# Description of the task
In the listing below, replace each occurrence of "GUI agent" with "UI automation agent", leaving every other line and character unchanged.

# Given information
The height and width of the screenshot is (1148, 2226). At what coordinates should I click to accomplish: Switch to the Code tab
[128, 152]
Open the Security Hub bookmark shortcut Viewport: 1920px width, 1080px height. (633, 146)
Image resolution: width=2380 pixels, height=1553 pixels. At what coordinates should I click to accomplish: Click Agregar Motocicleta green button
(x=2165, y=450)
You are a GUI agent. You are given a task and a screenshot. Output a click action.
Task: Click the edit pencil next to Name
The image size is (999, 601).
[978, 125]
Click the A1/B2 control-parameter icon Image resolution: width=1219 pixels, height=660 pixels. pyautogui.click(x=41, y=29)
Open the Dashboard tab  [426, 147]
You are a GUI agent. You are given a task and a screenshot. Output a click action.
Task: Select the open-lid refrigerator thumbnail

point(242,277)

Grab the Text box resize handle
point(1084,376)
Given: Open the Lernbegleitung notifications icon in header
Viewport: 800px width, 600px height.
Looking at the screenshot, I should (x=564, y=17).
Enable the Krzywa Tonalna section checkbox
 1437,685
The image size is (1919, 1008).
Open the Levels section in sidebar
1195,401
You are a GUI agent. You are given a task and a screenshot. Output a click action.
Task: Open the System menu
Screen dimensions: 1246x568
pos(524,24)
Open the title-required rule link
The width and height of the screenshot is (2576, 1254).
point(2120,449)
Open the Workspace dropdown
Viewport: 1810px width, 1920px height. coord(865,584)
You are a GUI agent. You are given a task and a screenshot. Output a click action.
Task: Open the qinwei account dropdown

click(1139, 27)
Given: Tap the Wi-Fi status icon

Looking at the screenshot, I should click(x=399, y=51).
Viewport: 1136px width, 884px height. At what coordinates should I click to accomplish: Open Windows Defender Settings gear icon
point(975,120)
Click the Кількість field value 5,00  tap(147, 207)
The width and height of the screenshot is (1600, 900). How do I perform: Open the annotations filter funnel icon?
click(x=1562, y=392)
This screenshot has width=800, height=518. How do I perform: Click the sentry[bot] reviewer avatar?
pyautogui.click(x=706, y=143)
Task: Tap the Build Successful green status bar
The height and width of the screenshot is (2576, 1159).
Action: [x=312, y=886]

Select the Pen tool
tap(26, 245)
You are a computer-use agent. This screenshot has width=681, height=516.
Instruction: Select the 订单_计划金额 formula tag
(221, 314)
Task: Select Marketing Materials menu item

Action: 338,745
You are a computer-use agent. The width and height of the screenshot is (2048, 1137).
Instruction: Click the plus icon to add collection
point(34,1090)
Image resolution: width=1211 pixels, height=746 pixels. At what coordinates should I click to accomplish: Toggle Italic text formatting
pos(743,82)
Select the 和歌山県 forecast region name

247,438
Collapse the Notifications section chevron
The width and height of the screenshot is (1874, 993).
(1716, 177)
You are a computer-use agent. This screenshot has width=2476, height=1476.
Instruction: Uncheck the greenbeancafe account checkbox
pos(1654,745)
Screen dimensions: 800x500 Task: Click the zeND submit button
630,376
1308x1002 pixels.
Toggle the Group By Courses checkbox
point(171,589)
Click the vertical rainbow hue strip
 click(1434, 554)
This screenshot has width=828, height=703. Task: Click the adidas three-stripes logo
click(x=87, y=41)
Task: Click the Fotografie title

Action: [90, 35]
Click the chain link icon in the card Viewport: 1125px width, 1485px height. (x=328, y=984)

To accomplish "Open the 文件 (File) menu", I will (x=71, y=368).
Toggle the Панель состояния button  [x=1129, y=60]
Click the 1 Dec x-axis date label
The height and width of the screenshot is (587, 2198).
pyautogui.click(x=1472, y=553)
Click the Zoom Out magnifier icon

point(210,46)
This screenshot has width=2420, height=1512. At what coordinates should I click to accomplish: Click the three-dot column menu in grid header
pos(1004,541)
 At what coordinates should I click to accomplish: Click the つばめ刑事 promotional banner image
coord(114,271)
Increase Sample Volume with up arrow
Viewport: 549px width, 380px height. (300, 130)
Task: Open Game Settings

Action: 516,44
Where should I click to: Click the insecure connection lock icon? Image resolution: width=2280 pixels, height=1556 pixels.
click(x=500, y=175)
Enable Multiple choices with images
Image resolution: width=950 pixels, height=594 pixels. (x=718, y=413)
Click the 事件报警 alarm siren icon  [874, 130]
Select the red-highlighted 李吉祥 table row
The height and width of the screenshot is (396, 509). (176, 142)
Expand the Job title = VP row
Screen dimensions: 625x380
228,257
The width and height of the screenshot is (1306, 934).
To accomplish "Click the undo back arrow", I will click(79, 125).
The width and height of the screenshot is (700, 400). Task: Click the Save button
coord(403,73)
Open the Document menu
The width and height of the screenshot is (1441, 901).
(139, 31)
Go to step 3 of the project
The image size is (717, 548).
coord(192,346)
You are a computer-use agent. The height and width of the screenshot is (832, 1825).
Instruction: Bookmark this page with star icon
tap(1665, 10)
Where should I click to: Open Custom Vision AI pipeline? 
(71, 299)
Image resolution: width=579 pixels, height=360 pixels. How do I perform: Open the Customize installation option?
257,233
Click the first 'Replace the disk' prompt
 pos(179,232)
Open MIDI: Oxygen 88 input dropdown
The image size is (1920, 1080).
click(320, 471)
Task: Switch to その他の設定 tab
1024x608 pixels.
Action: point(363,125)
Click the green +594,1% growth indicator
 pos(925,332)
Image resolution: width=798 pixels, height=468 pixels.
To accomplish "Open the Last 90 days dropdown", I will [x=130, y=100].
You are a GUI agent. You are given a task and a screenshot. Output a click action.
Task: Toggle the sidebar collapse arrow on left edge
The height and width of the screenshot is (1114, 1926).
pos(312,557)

# Exercise output
The height and width of the screenshot is (1148, 2226). At what coordinates should I click to accomplish: Switch to the Code tab
[128, 152]
Open the Security Hub bookmark shortcut Viewport: 1920px width, 1080px height. (633, 146)
Image resolution: width=2380 pixels, height=1553 pixels. At what coordinates should I click to accomplish: Click Agregar Motocicleta green button
(x=2165, y=450)
You are a UI automation agent. You are given a task and a screenshot. Output a click action.
Task: Click the edit pencil next to Name
The image size is (999, 601).
[978, 125]
Click the A1/B2 control-parameter icon Image resolution: width=1219 pixels, height=660 pixels. pyautogui.click(x=41, y=29)
Open the Dashboard tab  [426, 147]
You are a UI automation agent. You are given a task and a screenshot. Output a click action.
Task: Select the open-lid refrigerator thumbnail

point(242,277)

Grab the Text box resize handle
point(1084,376)
Given: Open the Lernbegleitung notifications icon in header
Viewport: 800px width, 600px height.
Looking at the screenshot, I should (x=564, y=17).
Enable the Krzywa Tonalna section checkbox
 1437,685
The image size is (1919, 1008).
Open the Levels section in sidebar
1195,401
You are a UI automation agent. You are given a task and a screenshot. Output a click action.
Task: Open the System menu
Screen dimensions: 1246x568
pos(524,24)
Open the title-required rule link
The width and height of the screenshot is (2576, 1254).
point(2120,449)
Open the Workspace dropdown
Viewport: 1810px width, 1920px height. coord(865,584)
You are a UI automation agent. You are given a task and a screenshot. Output a click action.
Task: Open the qinwei account dropdown

click(1139, 27)
Given: Tap the Wi-Fi status icon

Looking at the screenshot, I should click(x=399, y=51).
Viewport: 1136px width, 884px height. At what coordinates should I click to accomplish: Open Windows Defender Settings gear icon
point(975,120)
Click the Кількість field value 5,00  tap(147, 207)
The width and height of the screenshot is (1600, 900). How do I perform: Open the annotations filter funnel icon?
click(x=1562, y=392)
This screenshot has width=800, height=518. How do I perform: Click the sentry[bot] reviewer avatar?
pyautogui.click(x=706, y=143)
Task: Tap the Build Successful green status bar
The height and width of the screenshot is (2576, 1159).
Action: [x=312, y=886]

Select the Pen tool
tap(26, 245)
You are a computer-use agent. This screenshot has width=681, height=516.
Instruction: Select the 订单_计划金额 formula tag
(221, 314)
Task: Select Marketing Materials menu item

Action: 338,745
You are a computer-use agent. The width and height of the screenshot is (2048, 1137).
Instruction: Click the plus icon to add collection
point(34,1090)
Image resolution: width=1211 pixels, height=746 pixels. At what coordinates should I click to accomplish: Toggle Italic text formatting
pos(743,82)
Select the 和歌山県 forecast region name

247,438
Collapse the Notifications section chevron
The width and height of the screenshot is (1874, 993).
(1716, 177)
You are a computer-use agent. This screenshot has width=2476, height=1476.
Instruction: Uncheck the greenbeancafe account checkbox
pos(1654,745)
Screen dimensions: 800x500 Task: Click the zeND submit button
630,376
1308x1002 pixels.
Toggle the Group By Courses checkbox
point(171,589)
Click the vertical rainbow hue strip
 click(1434, 554)
This screenshot has width=828, height=703. Task: Click the adidas three-stripes logo
click(x=87, y=41)
Task: Click the Fotografie title

Action: [90, 35]
Click the chain link icon in the card Viewport: 1125px width, 1485px height. (x=328, y=984)

To accomplish "Open the 文件 (File) menu", I will (x=71, y=368).
Toggle the Панель состояния button  [x=1129, y=60]
Click the 1 Dec x-axis date label
The height and width of the screenshot is (587, 2198).
pyautogui.click(x=1472, y=553)
Click the Zoom Out magnifier icon

point(210,46)
This screenshot has width=2420, height=1512. At what coordinates should I click to accomplish: Click the three-dot column menu in grid header
pos(1004,541)
 At what coordinates should I click to accomplish: Click the つばめ刑事 promotional banner image
coord(114,271)
Increase Sample Volume with up arrow
Viewport: 549px width, 380px height. (300, 130)
Task: Open Game Settings

Action: 516,44
Where should I click to: Click the insecure connection lock icon? Image resolution: width=2280 pixels, height=1556 pixels.
click(x=500, y=175)
Enable Multiple choices with images
Image resolution: width=950 pixels, height=594 pixels. (x=718, y=413)
Click the 事件报警 alarm siren icon  [874, 130]
Select the red-highlighted 李吉祥 table row
The height and width of the screenshot is (396, 509). (176, 142)
Expand the Job title = VP row
Screen dimensions: 625x380
228,257
The width and height of the screenshot is (1306, 934).
To accomplish "Click the undo back arrow", I will click(79, 125).
The width and height of the screenshot is (700, 400). Task: Click the Save button
coord(403,73)
Open the Document menu
The width and height of the screenshot is (1441, 901).
(139, 31)
Go to step 3 of the project
The image size is (717, 548).
coord(192,346)
You are a computer-use agent. The height and width of the screenshot is (832, 1825).
Instruction: Bookmark this page with star icon
tap(1665, 10)
Where should I click to: Open Custom Vision AI pipeline? 
(71, 299)
Image resolution: width=579 pixels, height=360 pixels. How do I perform: Open the Customize installation option?
257,233
Click the first 'Replace the disk' prompt
 pos(179,232)
Open MIDI: Oxygen 88 input dropdown
The image size is (1920, 1080).
click(320, 471)
Task: Switch to その他の設定 tab
1024x608 pixels.
Action: point(363,125)
Click the green +594,1% growth indicator
 pos(925,332)
Image resolution: width=798 pixels, height=468 pixels.
To accomplish "Open the Last 90 days dropdown", I will [x=130, y=100].
You are a UI automation agent. You are given a task and a screenshot. Output a click action.
Task: Toggle the sidebar collapse arrow on left edge
The height and width of the screenshot is (1114, 1926).
pos(312,557)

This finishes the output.